Task brief |
Reproduce all the data, character for character.

(Stored data entries)
****
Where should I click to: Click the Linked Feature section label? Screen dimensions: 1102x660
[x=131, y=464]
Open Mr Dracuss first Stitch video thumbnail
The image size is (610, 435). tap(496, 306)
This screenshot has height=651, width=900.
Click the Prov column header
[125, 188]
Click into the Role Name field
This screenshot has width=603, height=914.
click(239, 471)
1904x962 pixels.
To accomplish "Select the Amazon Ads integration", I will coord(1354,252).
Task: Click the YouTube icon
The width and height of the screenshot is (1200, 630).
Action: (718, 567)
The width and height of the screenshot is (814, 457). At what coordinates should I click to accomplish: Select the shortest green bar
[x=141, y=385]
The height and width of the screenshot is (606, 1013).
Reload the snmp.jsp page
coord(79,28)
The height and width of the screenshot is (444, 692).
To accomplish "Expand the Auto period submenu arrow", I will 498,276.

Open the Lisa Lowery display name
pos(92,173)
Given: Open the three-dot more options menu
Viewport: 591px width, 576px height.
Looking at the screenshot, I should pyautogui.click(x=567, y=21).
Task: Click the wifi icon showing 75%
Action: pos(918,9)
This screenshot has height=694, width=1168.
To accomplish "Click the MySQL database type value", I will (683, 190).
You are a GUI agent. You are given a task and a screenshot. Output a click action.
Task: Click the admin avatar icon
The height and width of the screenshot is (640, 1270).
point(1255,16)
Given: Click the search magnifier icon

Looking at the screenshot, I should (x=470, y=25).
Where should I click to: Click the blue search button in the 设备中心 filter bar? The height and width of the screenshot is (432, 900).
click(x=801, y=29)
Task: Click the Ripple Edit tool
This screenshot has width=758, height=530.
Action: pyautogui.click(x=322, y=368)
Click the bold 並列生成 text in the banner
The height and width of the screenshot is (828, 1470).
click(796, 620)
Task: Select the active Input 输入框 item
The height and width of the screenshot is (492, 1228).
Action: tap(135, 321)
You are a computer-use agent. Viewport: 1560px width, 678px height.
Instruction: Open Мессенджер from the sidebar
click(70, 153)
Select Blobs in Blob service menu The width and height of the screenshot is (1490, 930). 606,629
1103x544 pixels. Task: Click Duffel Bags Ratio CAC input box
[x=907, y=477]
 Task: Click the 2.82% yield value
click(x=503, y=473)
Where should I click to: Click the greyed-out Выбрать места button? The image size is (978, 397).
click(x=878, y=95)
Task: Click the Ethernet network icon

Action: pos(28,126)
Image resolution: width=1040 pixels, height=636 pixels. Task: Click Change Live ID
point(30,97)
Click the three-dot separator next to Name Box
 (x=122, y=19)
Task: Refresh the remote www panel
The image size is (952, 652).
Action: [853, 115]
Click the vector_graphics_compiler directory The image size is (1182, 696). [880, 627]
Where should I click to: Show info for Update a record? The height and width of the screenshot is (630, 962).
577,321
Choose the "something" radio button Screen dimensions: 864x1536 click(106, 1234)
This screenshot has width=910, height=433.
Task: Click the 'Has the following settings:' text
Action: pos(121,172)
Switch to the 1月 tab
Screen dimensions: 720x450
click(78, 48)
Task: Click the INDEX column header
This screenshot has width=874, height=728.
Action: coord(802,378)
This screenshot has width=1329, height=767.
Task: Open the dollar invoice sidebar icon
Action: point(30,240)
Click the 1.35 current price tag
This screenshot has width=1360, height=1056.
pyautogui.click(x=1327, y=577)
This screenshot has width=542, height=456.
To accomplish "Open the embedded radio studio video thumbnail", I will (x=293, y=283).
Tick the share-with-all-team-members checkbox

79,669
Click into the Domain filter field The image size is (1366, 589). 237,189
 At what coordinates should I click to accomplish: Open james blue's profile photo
****
Written answer |
Where should I click to: Click the Linked Feature section label? Screen dimensions: 1102x660
[x=131, y=464]
Open Mr Dracuss first Stitch video thumbnail
The image size is (610, 435). tap(496, 306)
This screenshot has height=651, width=900.
Click the Prov column header
[125, 188]
Click into the Role Name field
This screenshot has width=603, height=914.
click(239, 471)
1904x962 pixels.
To accomplish "Select the Amazon Ads integration", I will coord(1354,252).
Task: Click the YouTube icon
The width and height of the screenshot is (1200, 630).
Action: (718, 567)
The width and height of the screenshot is (814, 457). At what coordinates should I click to accomplish: Select the shortest green bar
[x=141, y=385]
The height and width of the screenshot is (606, 1013).
Reload the snmp.jsp page
coord(79,28)
The height and width of the screenshot is (444, 692).
To accomplish "Expand the Auto period submenu arrow", I will 498,276.

Open the Lisa Lowery display name
pos(92,173)
Given: Open the three-dot more options menu
Viewport: 591px width, 576px height.
Looking at the screenshot, I should pyautogui.click(x=567, y=21).
Task: Click the wifi icon showing 75%
Action: pos(918,9)
This screenshot has height=694, width=1168.
To accomplish "Click the MySQL database type value", I will (683, 190).
You are a GUI agent. You are given a task and a screenshot. Output a click action.
Task: Click the admin avatar icon
The height and width of the screenshot is (640, 1270).
point(1255,16)
Given: Click the search magnifier icon

Looking at the screenshot, I should (x=470, y=25).
Where should I click to: Click the blue search button in the 设备中心 filter bar? The height and width of the screenshot is (432, 900).
click(x=801, y=29)
Task: Click the Ripple Edit tool
This screenshot has width=758, height=530.
Action: pyautogui.click(x=322, y=368)
Click the bold 並列生成 text in the banner
The height and width of the screenshot is (828, 1470).
click(796, 620)
Task: Select the active Input 输入框 item
The height and width of the screenshot is (492, 1228).
Action: tap(135, 321)
You are a computer-use agent. Viewport: 1560px width, 678px height.
Instruction: Open Мессенджер from the sidebar
click(70, 153)
Select Blobs in Blob service menu The width and height of the screenshot is (1490, 930). 606,629
1103x544 pixels. Task: Click Duffel Bags Ratio CAC input box
[x=907, y=477]
 Task: Click the 2.82% yield value
click(x=503, y=473)
Where should I click to: Click the greyed-out Выбрать места button? The image size is (978, 397).
click(x=878, y=95)
Task: Click the Ethernet network icon

Action: pos(28,126)
Image resolution: width=1040 pixels, height=636 pixels. Task: Click Change Live ID
point(30,97)
Click the three-dot separator next to Name Box
 (x=122, y=19)
Task: Refresh the remote www panel
The image size is (952, 652).
Action: [853, 115]
Click the vector_graphics_compiler directory The image size is (1182, 696). [880, 627]
Where should I click to: Show info for Update a record? The height and width of the screenshot is (630, 962).
577,321
Choose the "something" radio button Screen dimensions: 864x1536 click(106, 1234)
This screenshot has width=910, height=433.
Task: Click the 'Has the following settings:' text
Action: pos(121,172)
Switch to the 1月 tab
Screen dimensions: 720x450
click(78, 48)
Task: Click the INDEX column header
This screenshot has width=874, height=728.
Action: coord(802,378)
This screenshot has width=1329, height=767.
Task: Open the dollar invoice sidebar icon
Action: point(30,240)
Click the 1.35 current price tag
This screenshot has width=1360, height=1056.
pyautogui.click(x=1327, y=577)
This screenshot has width=542, height=456.
To accomplish "Open the embedded radio studio video thumbnail", I will (x=293, y=283).
Tick the share-with-all-team-members checkbox

79,669
Click into the Domain filter field The image size is (1366, 589). 237,189
 At what coordinates should I click to accomplish: Open james blue's profile photo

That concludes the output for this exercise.